What to work on: Set out every line of the records below as a numbered list, leaving out any blank lines.

Dataset excerpts:
◆ ◆ ◆ ◆ ◆

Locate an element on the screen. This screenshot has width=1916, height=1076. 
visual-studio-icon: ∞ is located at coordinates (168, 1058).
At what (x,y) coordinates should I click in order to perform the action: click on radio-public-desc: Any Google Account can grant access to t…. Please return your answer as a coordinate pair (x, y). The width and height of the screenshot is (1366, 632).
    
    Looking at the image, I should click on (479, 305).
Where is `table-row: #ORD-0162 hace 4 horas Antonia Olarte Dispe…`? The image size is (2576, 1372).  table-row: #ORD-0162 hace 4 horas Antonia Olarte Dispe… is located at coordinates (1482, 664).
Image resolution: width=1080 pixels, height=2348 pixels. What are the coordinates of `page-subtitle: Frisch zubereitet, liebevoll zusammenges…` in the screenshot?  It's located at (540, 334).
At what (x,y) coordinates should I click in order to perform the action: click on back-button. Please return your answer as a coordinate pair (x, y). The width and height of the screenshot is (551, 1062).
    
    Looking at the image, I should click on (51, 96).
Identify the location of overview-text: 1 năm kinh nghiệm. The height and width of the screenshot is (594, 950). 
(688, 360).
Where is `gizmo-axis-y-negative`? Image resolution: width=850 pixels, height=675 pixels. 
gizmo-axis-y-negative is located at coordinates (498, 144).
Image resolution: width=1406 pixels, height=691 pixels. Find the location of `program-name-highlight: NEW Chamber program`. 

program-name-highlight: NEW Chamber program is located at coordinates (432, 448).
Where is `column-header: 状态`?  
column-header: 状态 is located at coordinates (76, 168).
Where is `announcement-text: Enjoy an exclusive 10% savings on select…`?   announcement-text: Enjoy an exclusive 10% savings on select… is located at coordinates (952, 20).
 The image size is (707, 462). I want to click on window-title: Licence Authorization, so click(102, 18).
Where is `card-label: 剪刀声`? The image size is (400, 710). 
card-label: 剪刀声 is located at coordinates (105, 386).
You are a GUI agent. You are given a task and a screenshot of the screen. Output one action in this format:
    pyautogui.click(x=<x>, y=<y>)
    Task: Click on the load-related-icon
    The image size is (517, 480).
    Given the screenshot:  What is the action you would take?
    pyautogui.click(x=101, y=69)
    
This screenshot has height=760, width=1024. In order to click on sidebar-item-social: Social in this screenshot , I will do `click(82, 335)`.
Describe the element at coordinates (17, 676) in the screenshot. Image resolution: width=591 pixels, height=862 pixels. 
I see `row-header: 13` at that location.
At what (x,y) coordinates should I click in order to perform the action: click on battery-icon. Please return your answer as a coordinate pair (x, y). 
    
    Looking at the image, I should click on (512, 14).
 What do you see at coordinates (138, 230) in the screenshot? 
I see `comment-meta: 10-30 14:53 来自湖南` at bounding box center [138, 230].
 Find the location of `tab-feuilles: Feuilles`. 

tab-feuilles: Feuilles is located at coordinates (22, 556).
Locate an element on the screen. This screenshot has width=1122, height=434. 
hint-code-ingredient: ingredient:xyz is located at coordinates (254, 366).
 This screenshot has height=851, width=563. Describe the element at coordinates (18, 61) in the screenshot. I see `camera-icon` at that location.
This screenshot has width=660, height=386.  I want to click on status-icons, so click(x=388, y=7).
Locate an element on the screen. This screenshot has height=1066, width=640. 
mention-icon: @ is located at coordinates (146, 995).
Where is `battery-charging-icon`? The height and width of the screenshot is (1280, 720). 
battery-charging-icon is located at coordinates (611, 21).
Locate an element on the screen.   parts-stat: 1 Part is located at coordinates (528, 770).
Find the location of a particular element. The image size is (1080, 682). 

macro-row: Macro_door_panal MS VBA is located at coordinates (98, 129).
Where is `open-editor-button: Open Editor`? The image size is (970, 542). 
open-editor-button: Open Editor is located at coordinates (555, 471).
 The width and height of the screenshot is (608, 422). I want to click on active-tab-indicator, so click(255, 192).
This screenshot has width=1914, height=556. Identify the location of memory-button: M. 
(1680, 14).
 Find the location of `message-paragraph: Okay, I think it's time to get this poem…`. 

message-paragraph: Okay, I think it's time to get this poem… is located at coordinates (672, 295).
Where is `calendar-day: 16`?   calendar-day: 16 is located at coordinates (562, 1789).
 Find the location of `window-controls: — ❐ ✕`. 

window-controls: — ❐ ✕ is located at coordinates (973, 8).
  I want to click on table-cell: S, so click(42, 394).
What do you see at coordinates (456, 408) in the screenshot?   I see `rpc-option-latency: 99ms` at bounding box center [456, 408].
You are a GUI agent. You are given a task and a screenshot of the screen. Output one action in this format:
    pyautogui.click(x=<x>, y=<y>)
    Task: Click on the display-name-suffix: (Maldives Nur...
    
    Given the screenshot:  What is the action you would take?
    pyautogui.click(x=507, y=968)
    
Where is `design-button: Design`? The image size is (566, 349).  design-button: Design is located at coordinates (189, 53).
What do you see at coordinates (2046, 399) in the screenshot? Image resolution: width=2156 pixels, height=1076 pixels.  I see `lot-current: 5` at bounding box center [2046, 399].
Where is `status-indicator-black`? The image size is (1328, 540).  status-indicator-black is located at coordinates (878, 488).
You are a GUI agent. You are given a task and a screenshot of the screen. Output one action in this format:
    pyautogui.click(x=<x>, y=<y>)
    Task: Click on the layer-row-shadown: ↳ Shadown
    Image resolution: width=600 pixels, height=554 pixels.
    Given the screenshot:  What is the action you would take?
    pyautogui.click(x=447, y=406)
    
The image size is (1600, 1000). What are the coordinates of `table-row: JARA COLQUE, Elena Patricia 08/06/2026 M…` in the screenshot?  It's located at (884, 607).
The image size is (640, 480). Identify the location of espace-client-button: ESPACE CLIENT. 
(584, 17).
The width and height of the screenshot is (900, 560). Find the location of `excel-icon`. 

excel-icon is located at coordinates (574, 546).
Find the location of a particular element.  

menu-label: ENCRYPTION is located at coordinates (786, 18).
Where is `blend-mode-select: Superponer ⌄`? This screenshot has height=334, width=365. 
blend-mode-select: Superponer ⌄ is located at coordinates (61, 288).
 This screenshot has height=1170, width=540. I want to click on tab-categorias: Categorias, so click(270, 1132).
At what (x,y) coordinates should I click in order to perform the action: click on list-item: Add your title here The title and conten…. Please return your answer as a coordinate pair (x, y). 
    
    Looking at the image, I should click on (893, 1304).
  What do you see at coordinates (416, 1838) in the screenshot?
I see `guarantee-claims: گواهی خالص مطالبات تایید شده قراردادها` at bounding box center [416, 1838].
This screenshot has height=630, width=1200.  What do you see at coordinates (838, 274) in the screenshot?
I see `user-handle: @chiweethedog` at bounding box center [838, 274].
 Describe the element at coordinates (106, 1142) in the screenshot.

◆ ◆ ◆ ◆ ◆

Task result:
1. Locate an element on the screen. This screenshot has width=1916, height=1076. 
2. visual-studio-icon: ∞ is located at coordinates (168, 1058).
3. At what (x,y) coordinates should I click in order to perform the action: click on radio-public-desc: Any Google Account can grant access to t…. Please return your answer as a coordinate pair (x, y). The width and height of the screenshot is (1366, 632).
4.     Looking at the image, I should click on (479, 305).
5. Where is `table-row: #ORD-0162 hace 4 horas Antonia Olarte Dispe…`? The image size is (2576, 1372).  table-row: #ORD-0162 hace 4 horas Antonia Olarte Dispe… is located at coordinates (1482, 664).
6. Image resolution: width=1080 pixels, height=2348 pixels. What are the coordinates of `page-subtitle: Frisch zubereitet, liebevoll zusammenges…` in the screenshot?  It's located at (540, 334).
7. At what (x,y) coordinates should I click in order to perform the action: click on back-button. Please return your answer as a coordinate pair (x, y). The width and height of the screenshot is (551, 1062).
8.     Looking at the image, I should click on (51, 96).
9. Identify the location of overview-text: 1 năm kinh nghiệm. The height and width of the screenshot is (594, 950). 
10. (688, 360).
11. Where is `gizmo-axis-y-negative`? Image resolution: width=850 pixels, height=675 pixels. 
12. gizmo-axis-y-negative is located at coordinates (498, 144).
13. Image resolution: width=1406 pixels, height=691 pixels. Find the location of `program-name-highlight: NEW Chamber program`. 
14. program-name-highlight: NEW Chamber program is located at coordinates (432, 448).
15. Where is `column-header: 状态`?  
16. column-header: 状态 is located at coordinates (76, 168).
17. Where is `announcement-text: Enjoy an exclusive 10% savings on select…`?   announcement-text: Enjoy an exclusive 10% savings on select… is located at coordinates (952, 20).
18.  The image size is (707, 462). I want to click on window-title: Licence Authorization, so click(102, 18).
19. Where is `card-label: 剪刀声`? The image size is (400, 710). 
20. card-label: 剪刀声 is located at coordinates (105, 386).
21. You are a GUI agent. You are given a task and a screenshot of the screen. Output one action in this format:
22.     pyautogui.click(x=<x>, y=<y>)
23.     Task: Click on the load-related-icon
24.     The image size is (517, 480).
25.     Given the screenshot:  What is the action you would take?
26.     pyautogui.click(x=101, y=69)
27. This screenshot has height=760, width=1024. In order to click on sidebar-item-social: Social in this screenshot , I will do `click(82, 335)`.
28. Describe the element at coordinates (17, 676) in the screenshot. Image resolution: width=591 pixels, height=862 pixels. 
29. I see `row-header: 13` at that location.
30. At what (x,y) coordinates should I click in order to perform the action: click on battery-icon. Please return your answer as a coordinate pair (x, y). 
31.     Looking at the image, I should click on (512, 14).
32.  What do you see at coordinates (138, 230) in the screenshot? 
33. I see `comment-meta: 10-30 14:53 来自湖南` at bounding box center [138, 230].
34.  Find the location of `tab-feuilles: Feuilles`. 
35. tab-feuilles: Feuilles is located at coordinates (22, 556).
36. Locate an element on the screen. This screenshot has width=1122, height=434. 
37. hint-code-ingredient: ingredient:xyz is located at coordinates (254, 366).
38.  This screenshot has height=851, width=563. Describe the element at coordinates (18, 61) in the screenshot. I see `camera-icon` at that location.
39. This screenshot has width=660, height=386.  I want to click on status-icons, so click(x=388, y=7).
40. Locate an element on the screen. This screenshot has height=1066, width=640. 
41. mention-icon: @ is located at coordinates (146, 995).
42. Where is `battery-charging-icon`? The height and width of the screenshot is (1280, 720). 
43. battery-charging-icon is located at coordinates (611, 21).
44. Locate an element on the screen.   parts-stat: 1 Part is located at coordinates (528, 770).
45. Find the location of a particular element. The image size is (1080, 682). 
46. macro-row: Macro_door_panal MS VBA is located at coordinates (98, 129).
47. Where is `open-editor-button: Open Editor`? The image size is (970, 542). 
48. open-editor-button: Open Editor is located at coordinates (555, 471).
49.  The width and height of the screenshot is (608, 422). I want to click on active-tab-indicator, so click(255, 192).
50. This screenshot has width=1914, height=556. Identify the location of memory-button: M. 
51. (1680, 14).
52.  Find the location of `message-paragraph: Okay, I think it's time to get this poem…`. 
53. message-paragraph: Okay, I think it's time to get this poem… is located at coordinates (672, 295).
54. Where is `calendar-day: 16`?   calendar-day: 16 is located at coordinates (562, 1789).
55.  Find the location of `window-controls: — ❐ ✕`. 
56. window-controls: — ❐ ✕ is located at coordinates (973, 8).
57.   I want to click on table-cell: S, so click(42, 394).
58. What do you see at coordinates (456, 408) in the screenshot?   I see `rpc-option-latency: 99ms` at bounding box center [456, 408].
59. You are a GUI agent. You are given a task and a screenshot of the screen. Output one action in this format:
60.     pyautogui.click(x=<x>, y=<y>)
61.     Task: Click on the display-name-suffix: (Maldives Nur...
62.     Given the screenshot:  What is the action you would take?
63.     pyautogui.click(x=507, y=968)
64. Where is `design-button: Design`? The image size is (566, 349).  design-button: Design is located at coordinates (189, 53).
65. What do you see at coordinates (2046, 399) in the screenshot? Image resolution: width=2156 pixels, height=1076 pixels.  I see `lot-current: 5` at bounding box center [2046, 399].
66. Where is `status-indicator-black`? The image size is (1328, 540).  status-indicator-black is located at coordinates (878, 488).
67. You are a GUI agent. You are given a task and a screenshot of the screen. Output one action in this format:
68.     pyautogui.click(x=<x>, y=<y>)
69.     Task: Click on the layer-row-shadown: ↳ Shadown
70.     Image resolution: width=600 pixels, height=554 pixels.
71.     Given the screenshot:  What is the action you would take?
72.     pyautogui.click(x=447, y=406)
73. The image size is (1600, 1000). What are the coordinates of `table-row: JARA COLQUE, Elena Patricia 08/06/2026 M…` in the screenshot?  It's located at (884, 607).
74. The image size is (640, 480). Identify the location of espace-client-button: ESPACE CLIENT. 
75. (584, 17).
76. The width and height of the screenshot is (900, 560). Find the location of `excel-icon`. 
77. excel-icon is located at coordinates (574, 546).
78. Find the location of a particular element.  
79. menu-label: ENCRYPTION is located at coordinates (786, 18).
80. Where is `blend-mode-select: Superponer ⌄`? This screenshot has height=334, width=365. 
81. blend-mode-select: Superponer ⌄ is located at coordinates (61, 288).
82.  This screenshot has height=1170, width=540. I want to click on tab-categorias: Categorias, so click(270, 1132).
83. At what (x,y) coordinates should I click in order to perform the action: click on list-item: Add your title here The title and conten…. Please return your answer as a coordinate pair (x, y). 
84.     Looking at the image, I should click on (893, 1304).
85.   What do you see at coordinates (416, 1838) in the screenshot?
86. I see `guarantee-claims: گواهی خالص مطالبات تایید شده قراردادها` at bounding box center [416, 1838].
87. This screenshot has height=630, width=1200.  What do you see at coordinates (838, 274) in the screenshot?
88. I see `user-handle: @chiweethedog` at bounding box center [838, 274].
89.  Describe the element at coordinates (106, 1142) in the screenshot.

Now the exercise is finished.